Sixth, the challenge to find the line between aggressive competition on the one hand versus unlawful maintaining of monopoly on the other: Examples of unlawful conduct by a monopolist include (i) using market power to force customers or suppliers not to deal with competitors; (ii) long term exclusive dealing agreements which foreclose a distribution outlet or a necessary input to competitors; (iii) tying, i.e., selling a popular product only on the condition that the buyer also purchase an undesired product; (iv) loyalty discounts paid at the end of a year on condition that a customer not deal with a competitor; (v) predatory pricing, i.e., selling below marginal or average variable cost so as to drive a competing supplier out of business and then reap high prices; (vi) a course of anticompetitive acquisitions, buying up competitors to eliminate their threats to your market power. The FTC complaint alleges (i) and (vi).
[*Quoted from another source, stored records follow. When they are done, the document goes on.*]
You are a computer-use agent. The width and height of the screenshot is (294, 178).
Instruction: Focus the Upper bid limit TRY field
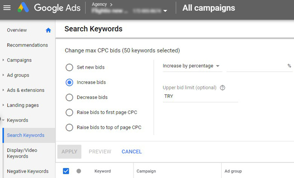pyautogui.click(x=200, y=97)
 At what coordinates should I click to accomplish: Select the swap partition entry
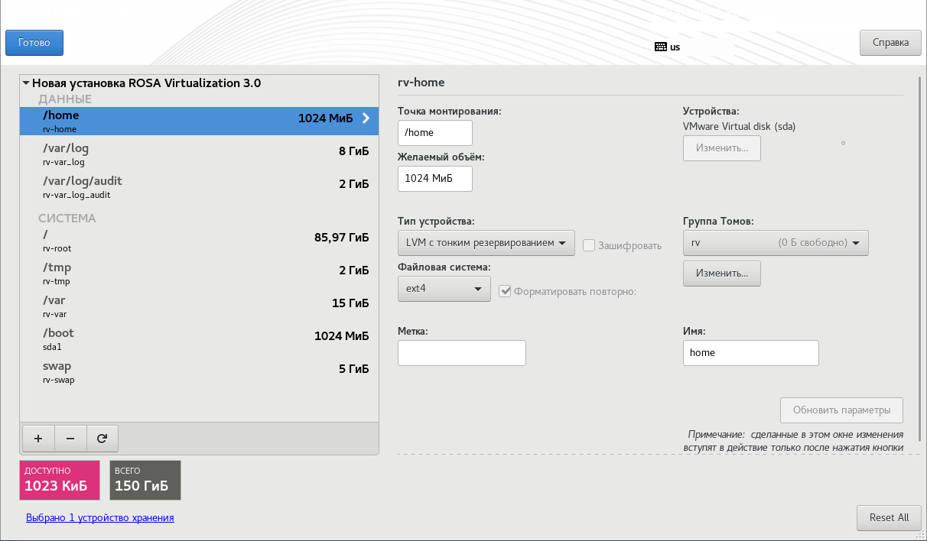point(199,371)
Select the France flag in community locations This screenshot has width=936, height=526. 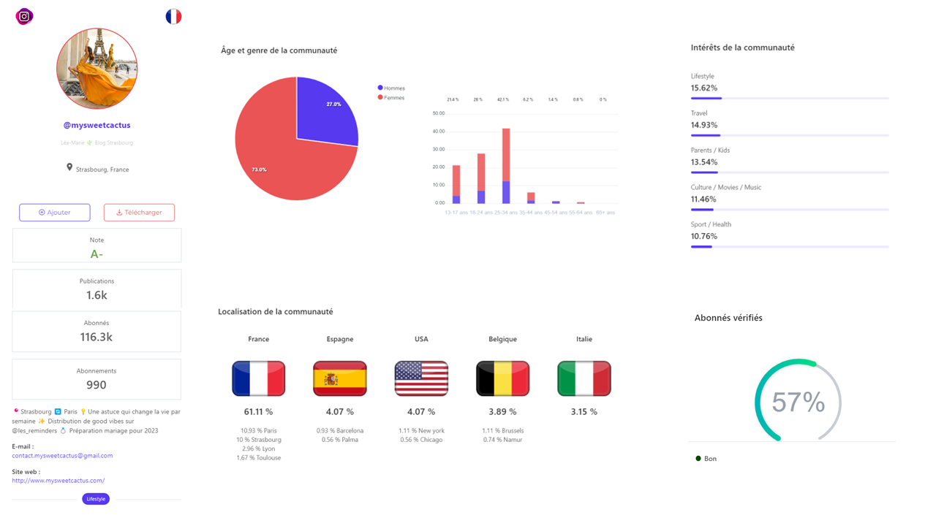pyautogui.click(x=258, y=378)
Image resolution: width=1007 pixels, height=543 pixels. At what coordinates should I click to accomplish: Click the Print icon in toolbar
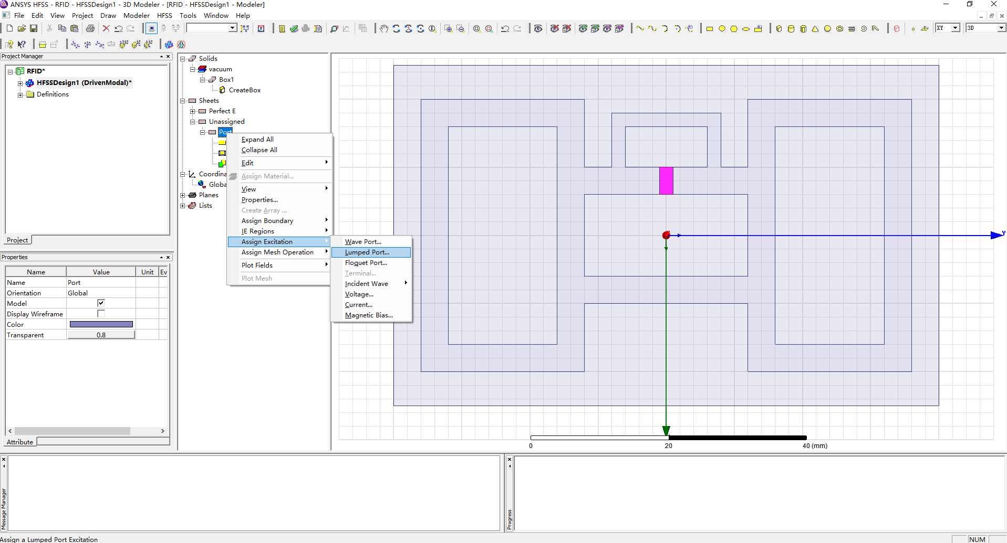tap(90, 29)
With respect to (i) it will have to meet the very strict requirements to show that unilateral denial of access violated the antitrust law.  Denials of access have been actionable only where there has been an ongoing course of dealing between a monopolist and a smaller competitor, the smaller company needed access to the monopolist’s facility in order to survive, and no reason for the denial of access can be found other than to eliminate the smaller company as a competitor. FaceBook was not required to allow competitors to free ride on its investments. 
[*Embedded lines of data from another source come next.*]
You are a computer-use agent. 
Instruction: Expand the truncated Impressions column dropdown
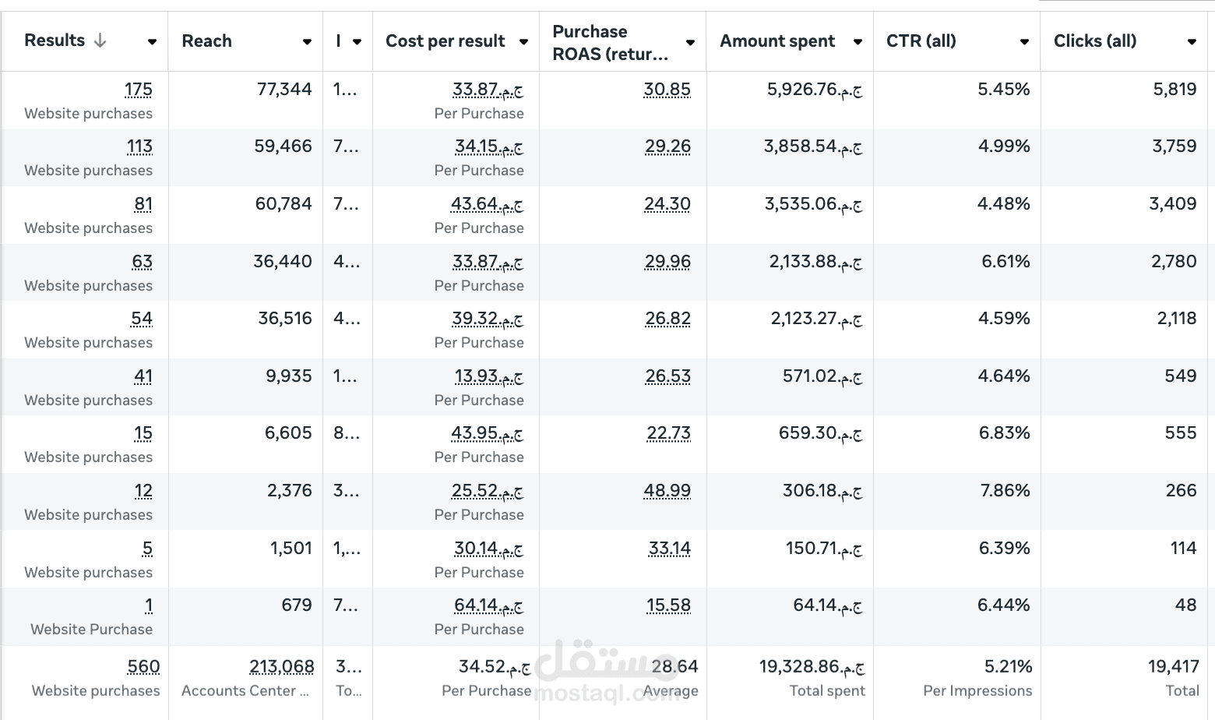tap(357, 42)
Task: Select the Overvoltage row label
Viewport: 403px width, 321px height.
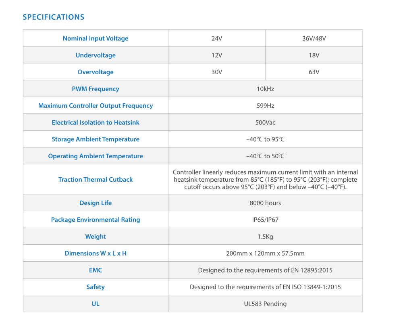Action: [x=96, y=72]
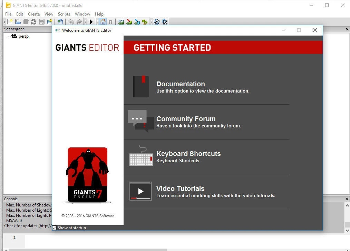Click the reload script icon
This screenshot has width=350, height=251.
(156, 21)
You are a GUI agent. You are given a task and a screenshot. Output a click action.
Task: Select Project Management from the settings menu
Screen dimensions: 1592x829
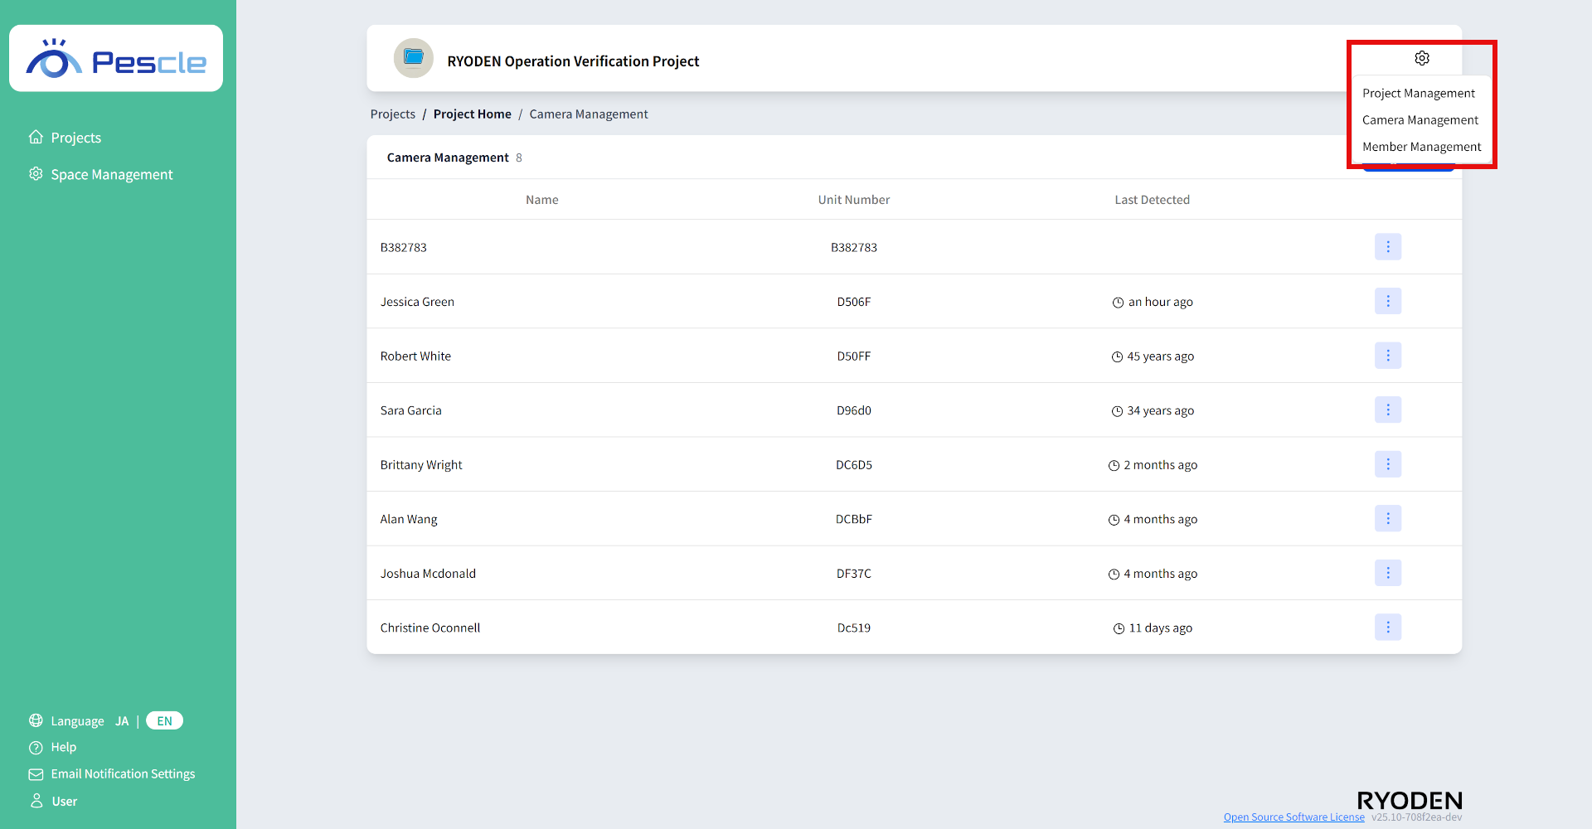click(1418, 94)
With respect to (vi) the FTC will have to overcome arguments that in 2012 and 2014 that these were product extension mergers and that the offerings Facebook was working on were not likely to succeed by themselves, tech markets were changing rapidly, and that by giving Instagram and WhatsApp access to Facebook’s resources and global reach, the acquired products could be vastly improved.

All of this assumes that the relevant market for these purposes is personal social networking. FaceBook is challenging this as a threshold matter. The FTC will have to contend with arguments that consumers use other ways to share photos and personal information, and advertisers use targeted digital advertising as only one way to reach consumers. FaceBook will have to deal with the statements in emails of its executives about the market in which they operate. These emails are not random thoughts; they are statements by people who are in the best position to know the market in which they work.

Admittedly, the case is in its early stage. A motion to dismiss is not yet fully briefed or argued, and we have no way of knowing what evidence the agency might possess or what the Federal Court discovery process might unearth. The reactions I describe are based only on my reading of the complaint and my knowledge of antitrust law acquired over 45 years of practice. My views could later be proven wrong.